Augenberichten zufolge handelte sich bei den Scharfschützen um Anhänger des Präsidenten. Ein Reporter der Nachrichtenagentur AFP berichtete, dass die Schüsse begannen, als Demonstranten versuchten, eine Polizeiabsperrung abzubauen. Nachdem die Scharfschützen das Feuer eröffnet hatten, seien Demonstranten in die Häuser eingedrungen und hätten sechs Schützen gefangen genommen. Mindestens einer sei vom Dach gestürzt worden.
UN soll Zivilisten schützen
Regierungsgegner sprachen von einem "Massaker". "Das ist Teil eines verbrecherischen Plans, Demonstranten zu töten und der Präsident und seine Verwandten sind verantwortlich für dieses Blutvergießen", sagte Oppositionssprecher Mohammad al Sabri. Der Sicherheitsrat der Vereinten Nationen (UN) solle nun politische und moralische Verantwortung übernehmen und "Maßnahmen zum Schutz von Zivilpersonen" einleiten.
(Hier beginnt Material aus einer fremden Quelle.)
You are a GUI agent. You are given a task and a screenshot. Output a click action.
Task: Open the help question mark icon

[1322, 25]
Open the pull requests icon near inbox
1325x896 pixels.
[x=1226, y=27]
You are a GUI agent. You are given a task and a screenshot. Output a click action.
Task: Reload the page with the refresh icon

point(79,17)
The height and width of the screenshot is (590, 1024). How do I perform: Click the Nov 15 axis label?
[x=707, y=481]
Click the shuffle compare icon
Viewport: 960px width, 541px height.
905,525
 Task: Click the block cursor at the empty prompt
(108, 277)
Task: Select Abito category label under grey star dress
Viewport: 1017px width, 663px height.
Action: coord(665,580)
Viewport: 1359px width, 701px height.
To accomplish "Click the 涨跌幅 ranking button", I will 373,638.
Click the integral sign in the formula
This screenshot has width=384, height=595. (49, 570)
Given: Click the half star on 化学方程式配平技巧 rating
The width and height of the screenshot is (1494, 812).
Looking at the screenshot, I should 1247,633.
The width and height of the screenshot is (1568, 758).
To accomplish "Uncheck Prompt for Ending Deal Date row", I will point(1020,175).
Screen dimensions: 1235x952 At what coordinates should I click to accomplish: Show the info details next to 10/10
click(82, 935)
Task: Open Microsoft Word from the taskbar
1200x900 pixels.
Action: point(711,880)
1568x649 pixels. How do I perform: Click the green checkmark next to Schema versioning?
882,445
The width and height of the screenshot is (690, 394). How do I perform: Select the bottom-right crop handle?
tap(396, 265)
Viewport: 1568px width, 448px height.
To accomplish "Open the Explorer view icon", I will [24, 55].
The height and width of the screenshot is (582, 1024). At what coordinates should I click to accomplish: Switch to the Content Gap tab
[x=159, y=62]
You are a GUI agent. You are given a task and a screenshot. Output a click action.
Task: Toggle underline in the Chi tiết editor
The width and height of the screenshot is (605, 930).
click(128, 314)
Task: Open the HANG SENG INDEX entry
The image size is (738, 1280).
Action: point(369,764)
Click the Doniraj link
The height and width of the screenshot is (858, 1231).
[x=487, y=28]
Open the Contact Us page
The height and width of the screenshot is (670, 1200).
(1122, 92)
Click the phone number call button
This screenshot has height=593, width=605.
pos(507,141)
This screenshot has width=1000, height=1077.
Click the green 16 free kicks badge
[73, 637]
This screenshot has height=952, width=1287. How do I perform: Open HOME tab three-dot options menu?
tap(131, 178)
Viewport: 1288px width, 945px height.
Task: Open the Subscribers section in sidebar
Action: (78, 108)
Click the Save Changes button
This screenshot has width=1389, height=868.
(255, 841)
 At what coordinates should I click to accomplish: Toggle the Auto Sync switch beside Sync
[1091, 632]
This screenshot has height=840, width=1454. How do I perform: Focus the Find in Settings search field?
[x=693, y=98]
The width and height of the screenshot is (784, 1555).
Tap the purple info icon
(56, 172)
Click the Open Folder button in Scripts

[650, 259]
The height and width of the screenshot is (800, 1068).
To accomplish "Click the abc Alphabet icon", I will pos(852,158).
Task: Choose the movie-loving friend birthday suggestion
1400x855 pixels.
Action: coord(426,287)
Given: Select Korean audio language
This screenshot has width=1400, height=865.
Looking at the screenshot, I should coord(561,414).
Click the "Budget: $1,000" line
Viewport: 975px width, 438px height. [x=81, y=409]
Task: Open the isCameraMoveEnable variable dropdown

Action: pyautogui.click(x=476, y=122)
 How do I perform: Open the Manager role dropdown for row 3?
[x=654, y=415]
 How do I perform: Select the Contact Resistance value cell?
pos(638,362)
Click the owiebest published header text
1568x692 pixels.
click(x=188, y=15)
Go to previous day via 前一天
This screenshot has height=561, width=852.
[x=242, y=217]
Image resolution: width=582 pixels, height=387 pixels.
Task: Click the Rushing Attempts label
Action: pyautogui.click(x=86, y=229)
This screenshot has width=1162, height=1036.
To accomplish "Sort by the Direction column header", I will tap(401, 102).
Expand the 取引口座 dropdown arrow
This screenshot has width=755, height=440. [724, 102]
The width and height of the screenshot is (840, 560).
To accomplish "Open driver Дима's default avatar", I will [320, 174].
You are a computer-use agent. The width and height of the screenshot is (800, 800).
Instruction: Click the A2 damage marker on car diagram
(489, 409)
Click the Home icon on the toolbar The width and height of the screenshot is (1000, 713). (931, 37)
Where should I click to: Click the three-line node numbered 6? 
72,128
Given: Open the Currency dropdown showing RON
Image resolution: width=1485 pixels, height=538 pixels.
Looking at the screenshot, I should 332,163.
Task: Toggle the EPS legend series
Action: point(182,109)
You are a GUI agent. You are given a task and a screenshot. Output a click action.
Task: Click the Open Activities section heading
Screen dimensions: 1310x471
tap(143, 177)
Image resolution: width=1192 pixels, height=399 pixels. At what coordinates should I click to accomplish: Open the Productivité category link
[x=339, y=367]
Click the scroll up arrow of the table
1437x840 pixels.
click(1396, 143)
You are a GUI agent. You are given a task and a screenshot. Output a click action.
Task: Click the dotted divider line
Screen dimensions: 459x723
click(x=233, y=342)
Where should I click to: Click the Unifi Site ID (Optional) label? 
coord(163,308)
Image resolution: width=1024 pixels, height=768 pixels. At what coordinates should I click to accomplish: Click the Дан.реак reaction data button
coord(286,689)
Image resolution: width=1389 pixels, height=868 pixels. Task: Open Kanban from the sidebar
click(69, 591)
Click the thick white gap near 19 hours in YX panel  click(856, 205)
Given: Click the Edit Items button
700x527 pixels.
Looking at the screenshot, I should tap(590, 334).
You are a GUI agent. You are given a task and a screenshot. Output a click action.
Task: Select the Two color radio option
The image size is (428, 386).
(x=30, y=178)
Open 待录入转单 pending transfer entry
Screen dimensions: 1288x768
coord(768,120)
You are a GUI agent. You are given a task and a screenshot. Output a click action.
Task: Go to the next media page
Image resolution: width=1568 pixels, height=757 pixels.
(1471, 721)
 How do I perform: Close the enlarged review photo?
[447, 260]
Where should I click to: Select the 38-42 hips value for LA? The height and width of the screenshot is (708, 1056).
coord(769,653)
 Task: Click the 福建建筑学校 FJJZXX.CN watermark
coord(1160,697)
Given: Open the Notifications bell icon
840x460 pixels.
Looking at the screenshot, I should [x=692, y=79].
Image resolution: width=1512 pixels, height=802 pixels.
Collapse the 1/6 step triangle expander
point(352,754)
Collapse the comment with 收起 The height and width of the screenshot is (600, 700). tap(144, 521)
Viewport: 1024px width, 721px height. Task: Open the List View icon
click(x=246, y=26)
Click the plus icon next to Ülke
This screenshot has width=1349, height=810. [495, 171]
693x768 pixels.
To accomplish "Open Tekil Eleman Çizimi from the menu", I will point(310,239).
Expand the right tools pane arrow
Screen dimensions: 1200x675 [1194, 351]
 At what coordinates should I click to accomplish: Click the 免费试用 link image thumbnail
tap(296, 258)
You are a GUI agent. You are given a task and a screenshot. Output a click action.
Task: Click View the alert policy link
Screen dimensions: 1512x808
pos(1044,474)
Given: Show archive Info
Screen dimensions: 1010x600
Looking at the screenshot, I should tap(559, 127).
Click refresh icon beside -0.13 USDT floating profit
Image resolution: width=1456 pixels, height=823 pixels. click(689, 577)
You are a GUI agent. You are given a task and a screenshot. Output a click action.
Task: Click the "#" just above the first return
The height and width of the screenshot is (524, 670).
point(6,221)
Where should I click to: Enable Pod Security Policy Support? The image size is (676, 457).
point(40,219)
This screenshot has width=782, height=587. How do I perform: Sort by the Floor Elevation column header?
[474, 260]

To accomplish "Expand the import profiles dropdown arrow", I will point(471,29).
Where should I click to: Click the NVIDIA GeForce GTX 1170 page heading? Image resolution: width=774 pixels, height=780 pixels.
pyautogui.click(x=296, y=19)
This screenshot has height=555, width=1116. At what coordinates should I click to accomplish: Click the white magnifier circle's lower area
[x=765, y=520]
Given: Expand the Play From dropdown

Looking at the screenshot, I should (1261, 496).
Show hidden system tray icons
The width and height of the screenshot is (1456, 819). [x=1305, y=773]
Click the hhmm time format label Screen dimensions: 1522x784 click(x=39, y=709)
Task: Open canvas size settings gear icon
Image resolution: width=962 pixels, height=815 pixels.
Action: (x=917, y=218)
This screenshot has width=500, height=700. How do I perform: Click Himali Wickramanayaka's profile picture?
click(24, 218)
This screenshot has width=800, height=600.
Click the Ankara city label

Weltweit verurteilten Politiker die Gewalt am Freitag scharf. US-Präsident Barack Obama forderte, die Verantwortlichen zur Rechenschaft zu ziehen. Die EU-Außenbeauftragte Catherine Ashton mahnte die Einhaltung der Menschenrechte im Jemen an. UN-Generalsekretär Ban Ki Moon rief Jemens Regierung erneut auf, für die Sicherheit der Demonstranten zu sorgen. Der Staatsminister im deutsche Auswärtigen Amt, Werner Hoyer, nannte es "völlig inakzeptabel", dass "offensichtlich gezielt auf Demonstranten geschossen wird".
Minister geht, Präsident Saleh bleibt hart
Der Tourismusminister des Jemen, Nabil al-Fakih, zog am Samstag die Konsequenzen aus dem Blutbad und trat als erstes Regierungsmitglied von seinem Amt zurück, berichtete die "Yemen Post". Saleh hingegen dementierte am Freitag, dass die Polizei auf die Menschenmenge geschossen habe und wieß den Demonstranten die Schuld an der Eskalation zu. Er drückte sein "Bedauern" über den Tod der Demonstranten aus und bezeichnete sie als "Märtyrer der Demokratie". Zudem kündigte er die Schaffung einer Kommission an, die die Todesfälle im ganzen Land untersuchen solle. Beobachter gehen davon aus, dass die Scharfschützen auf die ein oder andere Weise mit dem Sicherheitsapparat des Präsidenten verbunden sind.
Demonstranten wollen weiter machen
Die Oppositionsgruppen sind entschlossen, Saleh weiter die Stirn zu bieten. Auf einem Krisentreffen nach dem blutigen Anschlag riefen sie zu weiteren Demonstrationen auf. Tausende Regierungsgegner hielten einen Platz in der Hauptstadt Sanaa besetzt, den sie "Taghijr-Platz" – arabisch für Wechsel – genannt haben. Auf diesem zentralen Platz campieren seit etwa vier Wochen tausende Anhänger der Opposition. Nach den erfolgreichen Protestbewegungen in Tunesien und Ägypten hoffen sie, auch in ihrem Land einen Umbruch herbeiführen zu können.
Polizei und Anhänger der Regierung hatten mit zunehmender Gewalt versucht, die Proteste zu unterdrücken. Dabei setzten sie Tränengas, Gummigeschosse, Knüppel, Messer und Steine, aber auch scharfe Munition ein. Mindestens achtzig Menschen wurden seit Beginn der Proteste im Jemen getötet, mehr als tausend wurden verletzt. Unter dem Druck der Proteste kündigte Saleh bereits an, bei den Wahlen 2013 auf eine erneute Kandidatur zu verzichten und Ende dieses Jahres ein Verfassungsreferendum abzuhalten. Der Opposition reicht das nicht, sie fordert seinen sofortigen Rücktritt.